Jérome Mesnager “Ma vie en Blanc”
Le créateur du célèbre Corps blanc, chef de file du street Art en France, est l’auteur de plus de 3000 murs peints de par le monde (Paris, New York, Shanghai, Tokyo, Moscou, la Muraille de Chine et les pyramides d’Egypte…). Une vie de voyages, de performances délirantes, d’expositions et ventes mais aussi de rencontres … Jérome Mesnager part depuis 27 ans avec un seau de peinture blanche « cueillir des sourires » !
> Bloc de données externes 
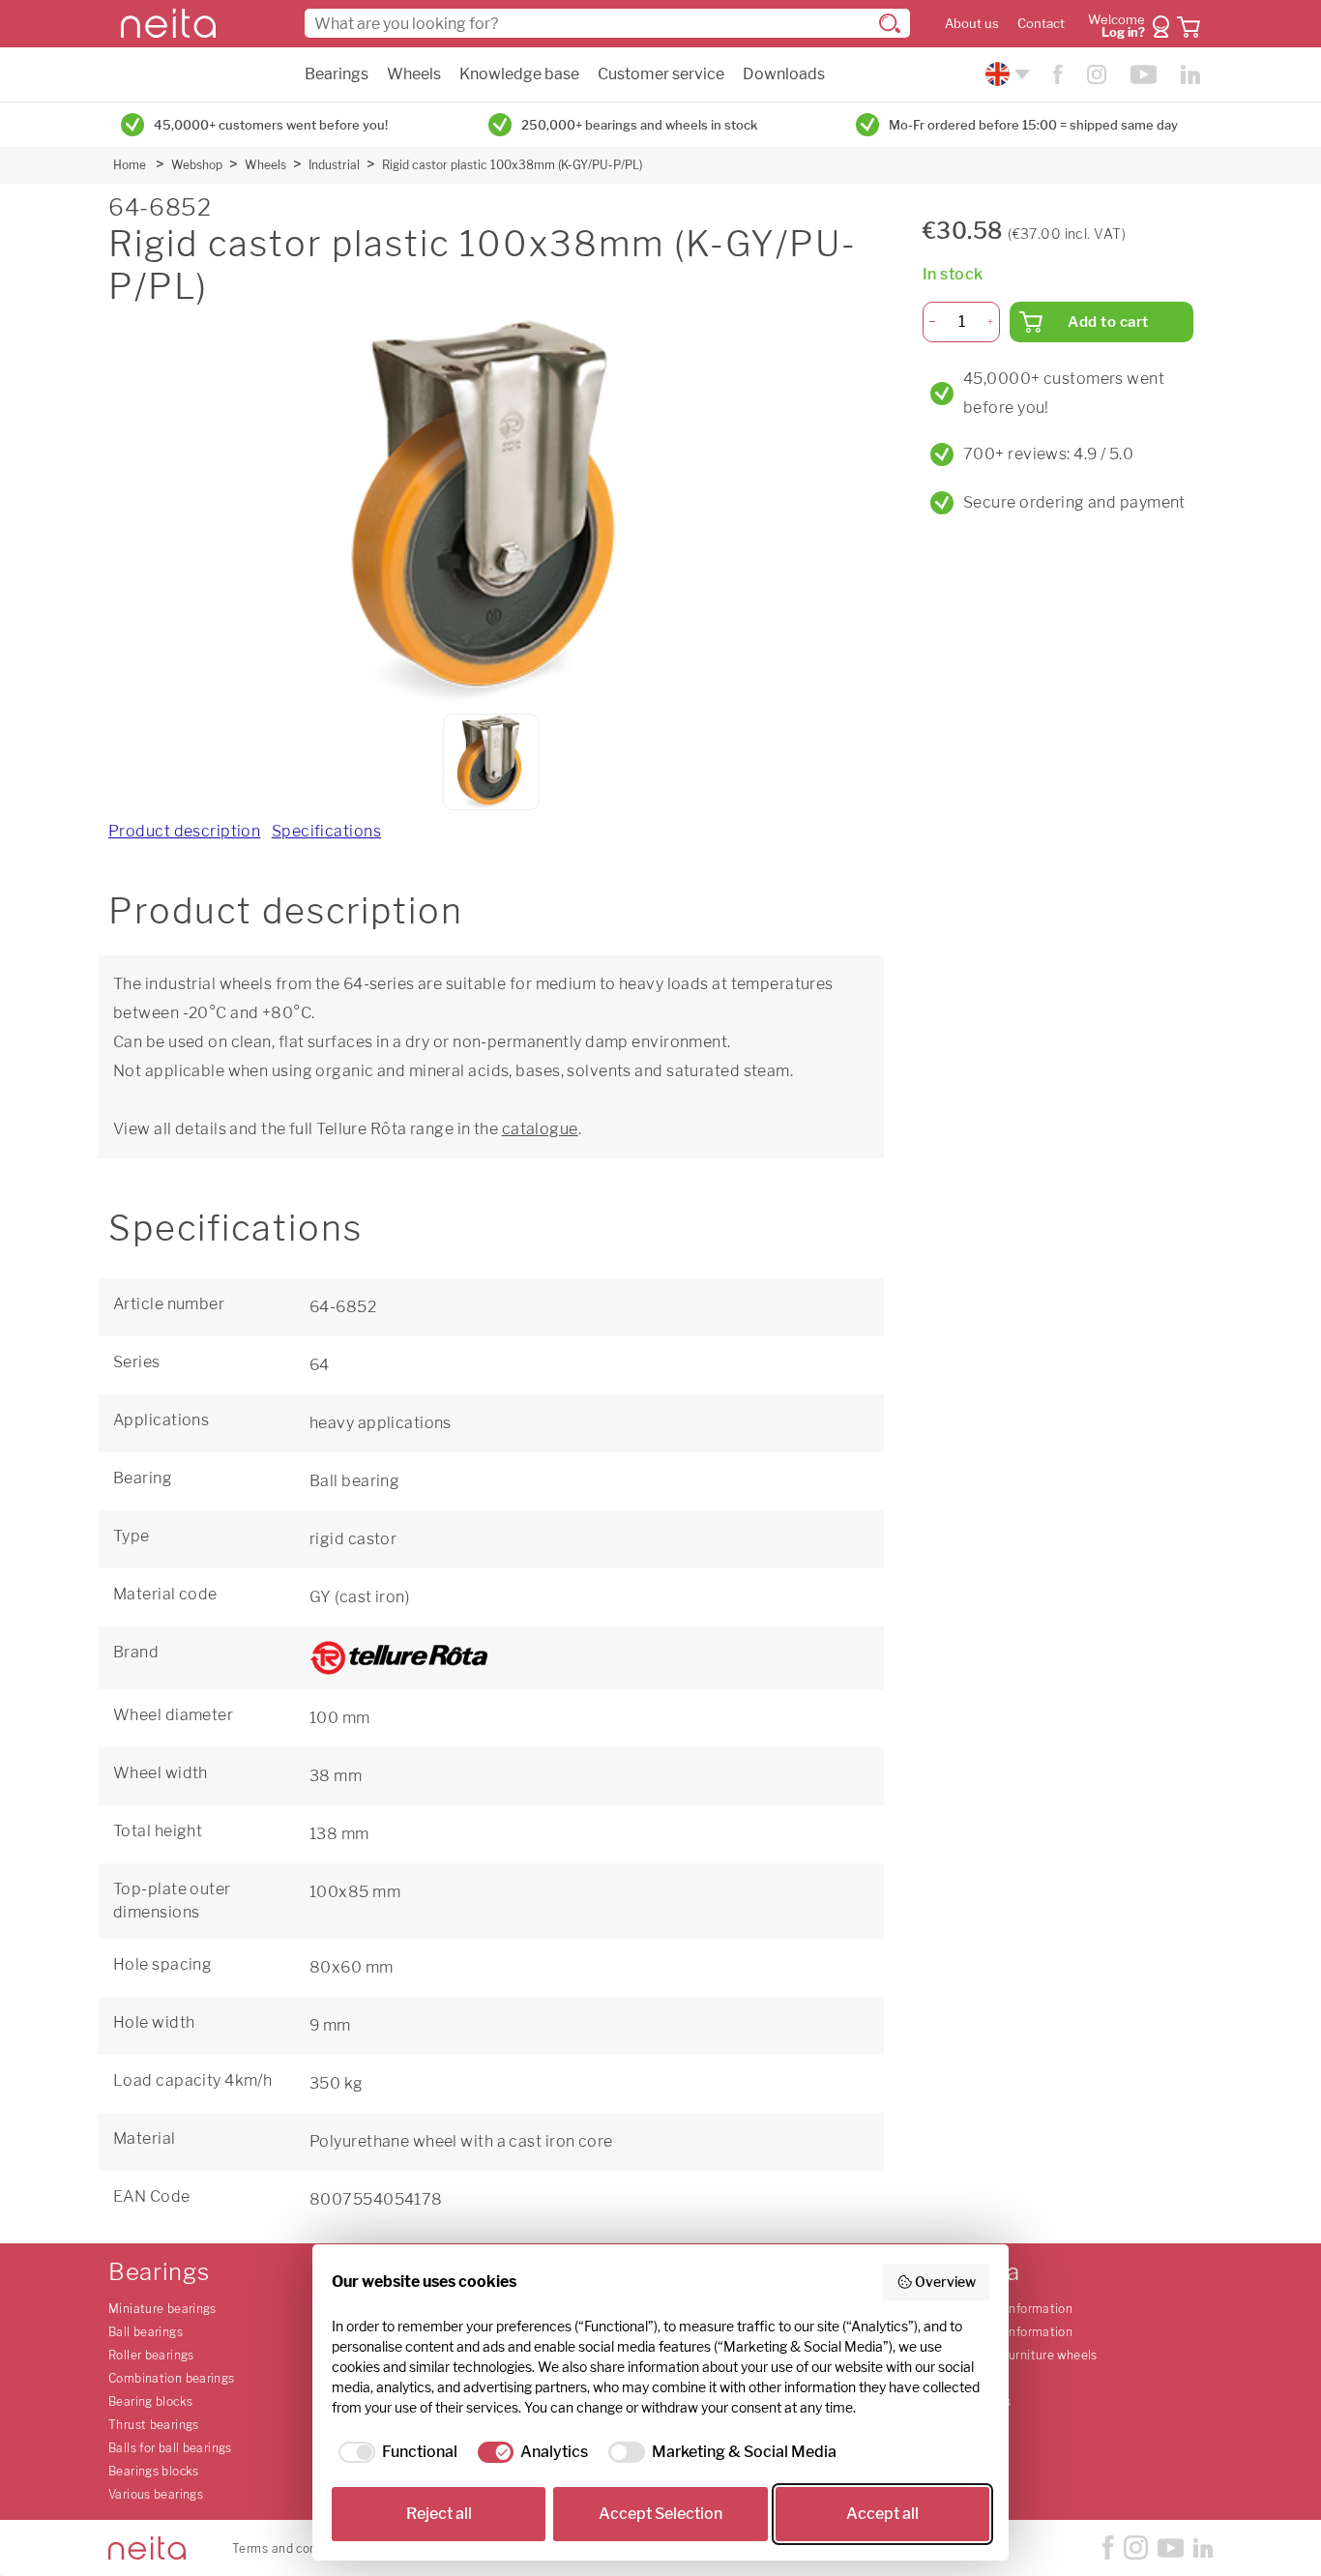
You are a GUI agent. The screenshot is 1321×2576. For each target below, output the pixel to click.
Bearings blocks (153, 2471)
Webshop (196, 165)
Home (129, 165)
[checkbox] (394, 2452)
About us (972, 23)
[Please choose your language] (1005, 74)
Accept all (882, 2513)
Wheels (414, 74)
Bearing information (1015, 2308)
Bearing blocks (150, 2401)
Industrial (334, 165)
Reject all (439, 2513)
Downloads (784, 74)
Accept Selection (660, 2513)
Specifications (326, 831)
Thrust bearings (153, 2424)
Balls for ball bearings (170, 2448)
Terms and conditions (294, 2548)
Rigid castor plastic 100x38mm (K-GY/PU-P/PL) (512, 165)
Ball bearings (145, 2332)
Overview (945, 2281)
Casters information (1015, 2332)
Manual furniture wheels (1028, 2355)
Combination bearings (171, 2378)
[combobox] (607, 23)
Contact (1041, 23)
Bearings (336, 74)
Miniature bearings (162, 2308)
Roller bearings (151, 2355)
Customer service (661, 74)
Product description (184, 831)
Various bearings (155, 2494)
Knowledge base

Présentation : Chacun connaît cette silhouette blanche, joyeuse et bondissante, qui hante les murs de Paris ou New-York, avec des apparitions dans des lieux plus inattendus, la muraille de Chine, Auroville ou l’ancien bagne de Guyane…On connaît moins son créateur, un artiste aussi épris de liberté et de joie de vivre que sa créature. Avec cette autobiographie, Jérôme Mesnager nous livre des clés de son univers artistique. À l’approche des 50 ans, il retrace son parcours avec les phrases rapides, presque fébriles, d’un artiste toujours en mouvement. Depuis ses rencontres de jeunesse et ses années d’École Boulle, son trajet côtoie les courants artistiques les plus vivants des dernières décennies, tout en restant dans leur marge. Jérôme Mesnager participe à toutes les aventures, mais reste lui-même, à l’instar de ce fantôme qu’il incarne dans les années 80 avant de le peindre dans une gare désaffectée de la Petite Ceinture : « la liberté est le vrai message de mon art, que j’ai confié aux Corps blancs, blancs comme la page où tout reste à écrire, à rêver, à imaginer…».
Extrait du livre : Lorsque vous lirez ce livre, vous comprendrez pourquoi il fallait que je l’écrive… J’ai toujours essayé de résumer, de mettre dans l’ordre ces souvenirs… Ils font partie de mon travail, ils en sont la structure — peut-être l’explication. Si, lors de soirées, arrosées ou non, il est plaisant de raconter des souvenirs en riant, il est parfois beaucoup moins drôle de répondre à des questions de journalistes pointilleux, à des rédigeurs de thèses qui veulent la vérité, des dates, des noms, des lieux.
Et pourtant, je marque tout, j’ai des cahiers, mais ils sont personnels et tellement codés, que seul moi peux les lire (et encore !). Et puis, je me méfie des interprétations. Et puis, ce livre, je veux l’écrire depuis si longtemps…
Le but, grâce au récit, est de retrouver la continuité d’un véritable mille-feuilles de vies parallèles : un même fil conducteur qui rassemble des milliers d’images, de faits et de gestes…
J’ai commencé à écrire dans les années 80, des sortes de brouillons, puis, en 87, pensant ne pas y parvenir seul, j’ai dicté à Lili (la mère de mes fils) des phrases qui me venaient, comme ça, et qu’elle tapait sur les premiers modèles de Machin’toches, avant qu’elle ne se lasse de l’exercice pour finalement taper son propre journal. Clic. C’est durant l’été 2009 que je me suis décidé à mettre tout cela au propre, à sortir du schéma bio résumée des livres pour essayer de raconter vraiment. À la veille de mes cinquante ans. Après, il sera un jour trop tard, ou trop dur, de faire ce que j’ai toujours eu envie de faire. C’est donc à la Futaie, la demeure familiale, repère rassurant, que, loin de Paris, à la campagne, je me suis décidé à entreprendre ce travail, au stylo et seul, en sachant que je suis peintre, ébéniste, père, beaucoup de choses, mais pas écrivain.